El negocio iba tan bien que se diversificaron. Con "Calzado Manolo" empezaron a vender productos terminados. Tenían más de 60 trabajadores con una rueda virtuosa que parecía imparable. Pero llegó el menemismo, su modelo neoliberal-aperturista y la prosperidad se transformó en subsistencia. Las importaciones sin control golpearon las curtiembres y a los pequeños fabricantes. 

En 1993, la familia Silveyra tuvo que vender galpones, propiedades y vehículos para sostener el negocio. Llegaron años duros, de muchísima incertidumbre. La crisis del 2001 terminó con cualquier esperanza de reactivación. La fábrica se quedó definitivamente sin producción, sin trabajo. "Qué iba hacer mi viejo a los 50 años. Como pudimos, a duras penas, mantuvimos la fábrica abierta", recuerda Leonardo sobre aquellos años. Él era joven, fuerte y luchador. Las ruinas de la fábrica recayeron sobre sus espaldas. 

Leonardo vio enfermar a su padre. Lo vio llorar, angustiarse por un derrumbe impensado. También vivió de cerca las peleas familiares, las separaciones momentáneas y la tristeza asfixiante de su mamá.  

Durante meses enteros, los tres se instalaron en un club del trueque para intercambiar zapatos por comida, por ropa o por cualquier otro objeto de valor. "Fue una etapa durísima, de las peores que pasamos", admite Leonardo.

El panorama empezó a cambiar a mediados del 2002 con la aparición de las cuasimonedas. Con algún billete en el bolsillo, la gente volvió a comprar zapatos. En el 2003, ya con la presidencia de Néstor Kirchner, los Silveyra lograron sacar dos créditos muy flexibles, uno del Banco Nación y otro gestionado por la Municipalidad de Rosario.

Recuperaron uno de los galpones perdidos y dejaron atrás los años de alquiler. Sumaron cuatro empleados y se pusieron de vuelta a producir. Con el crecimiento del mercado interno, la fábrica de plantillas repuntó de forma vertiginosa. El calzado "San Valentín", la nueva marca propia, empezó a tener otra vez salida. "Fueron años donde la rueda giraba sola para todos, para nosotros y para los empleados.
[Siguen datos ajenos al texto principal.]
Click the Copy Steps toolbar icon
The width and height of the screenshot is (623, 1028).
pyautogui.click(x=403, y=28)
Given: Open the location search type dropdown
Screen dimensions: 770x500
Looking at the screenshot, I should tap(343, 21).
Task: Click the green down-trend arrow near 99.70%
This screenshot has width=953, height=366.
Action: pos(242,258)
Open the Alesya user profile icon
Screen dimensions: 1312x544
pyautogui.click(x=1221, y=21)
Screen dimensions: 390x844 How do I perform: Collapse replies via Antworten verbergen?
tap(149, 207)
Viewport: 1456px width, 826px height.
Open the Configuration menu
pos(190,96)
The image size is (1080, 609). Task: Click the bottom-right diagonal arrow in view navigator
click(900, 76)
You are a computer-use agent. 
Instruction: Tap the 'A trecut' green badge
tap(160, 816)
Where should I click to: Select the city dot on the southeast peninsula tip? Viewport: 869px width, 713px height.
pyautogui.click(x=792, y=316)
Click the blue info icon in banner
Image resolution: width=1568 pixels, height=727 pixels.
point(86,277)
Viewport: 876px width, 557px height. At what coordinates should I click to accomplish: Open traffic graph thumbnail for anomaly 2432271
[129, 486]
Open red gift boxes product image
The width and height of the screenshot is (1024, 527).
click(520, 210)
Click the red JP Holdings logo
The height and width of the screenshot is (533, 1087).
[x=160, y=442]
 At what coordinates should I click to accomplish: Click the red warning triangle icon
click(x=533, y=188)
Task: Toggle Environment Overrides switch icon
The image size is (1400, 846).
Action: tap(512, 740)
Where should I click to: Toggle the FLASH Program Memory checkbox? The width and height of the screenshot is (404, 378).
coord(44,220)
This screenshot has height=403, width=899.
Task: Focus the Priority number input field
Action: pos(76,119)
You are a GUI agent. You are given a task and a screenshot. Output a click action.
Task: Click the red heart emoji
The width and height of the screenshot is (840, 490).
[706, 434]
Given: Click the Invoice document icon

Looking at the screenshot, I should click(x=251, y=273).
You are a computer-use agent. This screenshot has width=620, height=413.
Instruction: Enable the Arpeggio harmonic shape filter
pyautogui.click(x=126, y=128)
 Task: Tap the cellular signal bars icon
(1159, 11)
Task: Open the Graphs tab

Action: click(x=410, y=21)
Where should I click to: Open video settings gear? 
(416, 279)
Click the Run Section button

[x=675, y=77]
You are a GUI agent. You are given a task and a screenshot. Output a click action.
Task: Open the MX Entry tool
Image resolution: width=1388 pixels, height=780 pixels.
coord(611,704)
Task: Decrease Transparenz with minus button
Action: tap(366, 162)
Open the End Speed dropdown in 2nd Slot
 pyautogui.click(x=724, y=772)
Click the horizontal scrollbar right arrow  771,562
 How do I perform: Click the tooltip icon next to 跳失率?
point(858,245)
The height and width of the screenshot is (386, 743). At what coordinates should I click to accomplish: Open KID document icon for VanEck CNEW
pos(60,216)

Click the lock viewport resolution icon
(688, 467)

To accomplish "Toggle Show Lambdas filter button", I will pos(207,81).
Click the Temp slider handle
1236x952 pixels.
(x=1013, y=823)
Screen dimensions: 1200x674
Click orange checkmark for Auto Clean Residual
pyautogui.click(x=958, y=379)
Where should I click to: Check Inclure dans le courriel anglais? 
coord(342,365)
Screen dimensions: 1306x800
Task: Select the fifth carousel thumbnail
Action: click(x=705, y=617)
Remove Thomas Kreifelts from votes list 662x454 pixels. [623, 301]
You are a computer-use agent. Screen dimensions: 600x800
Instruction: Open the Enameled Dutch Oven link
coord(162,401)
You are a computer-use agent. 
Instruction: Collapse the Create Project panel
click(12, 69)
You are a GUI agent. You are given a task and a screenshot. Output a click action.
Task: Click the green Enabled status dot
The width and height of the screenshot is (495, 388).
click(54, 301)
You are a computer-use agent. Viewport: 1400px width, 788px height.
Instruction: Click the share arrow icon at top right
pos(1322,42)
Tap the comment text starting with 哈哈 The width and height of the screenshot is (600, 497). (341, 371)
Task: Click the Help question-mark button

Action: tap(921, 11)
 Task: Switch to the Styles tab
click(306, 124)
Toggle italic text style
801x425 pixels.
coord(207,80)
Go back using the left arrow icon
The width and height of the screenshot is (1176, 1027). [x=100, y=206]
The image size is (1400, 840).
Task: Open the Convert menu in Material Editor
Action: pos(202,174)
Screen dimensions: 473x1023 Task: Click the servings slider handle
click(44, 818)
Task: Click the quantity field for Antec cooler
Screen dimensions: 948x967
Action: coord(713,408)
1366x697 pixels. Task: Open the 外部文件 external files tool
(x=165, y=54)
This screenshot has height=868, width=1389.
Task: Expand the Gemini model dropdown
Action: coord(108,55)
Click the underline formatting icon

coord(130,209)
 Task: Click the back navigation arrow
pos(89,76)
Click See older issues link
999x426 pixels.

Teníamos para vivir, para cubrir los gastos básicos y para darnos nuestros gustos", explica Leonardo.   

Con la asunción de Cambiemos a fines de 2015, su padre --ya alejado del negocio-- le recomendó que comprase dólares, que se capitalizara en moneda dura ante un posible escenario de crisis. "No tropecemos dos veces con la misma piedra", razonó. Pero Leonardo no vio un horizonte tan oscuro como el que se le vino encima poco tiempo después. Su estrategia fue stockearse y esperar cualquier cimbronazo con los galpones llenos de mercadería.       

En mayo de 2016 tuvo que cerrar la fábrica de calzado. Otra vez las importaciones indiscriminadas, otra vez la competencia desleal de afuera. Concentró todo el negocio en la producción de plantillas. Pero los proveedores también empezaron a irse. De 120 clientes pasó a solamente 4. "Antes tenía pedidos de cuatro mil pares por semana. Hoy con mucha suerte vendo esa cantidad en ocho meses", le cuenta a Rosarioplus.com.

Su puso a vender el stock de mercadería para palear la crisis. En el medio ya vendió tres máquinas para pagar gastos fijos. Los servicios básicos, luz, gas y agua, se transformaron en un escollo impensado.   

Leonardo reconoce hoy estar "con la soga al cuello". No le ve salida a su negocio. Pero ya no tiene 20 años ni una fortaleza a prueba de balas. Tiene 44 años y está cansado de vivir arriba de un tobogán. Habla de una angustia galopante, de tener mucho miedo, de sentir los fantasmas del pasado. Para colmo, su salud empezó a empeorar. Toma pastillas para la ansiedad, le cuesta dormir y sufre pozos anímicos. 

Cuando está solo, cuando su mirada se pierde en algún punto fijo, a Leonardo le da vueltas la misma pregunta en la cabeza: ¿Cómo puede ser que la historia se haya vuelto a repetir?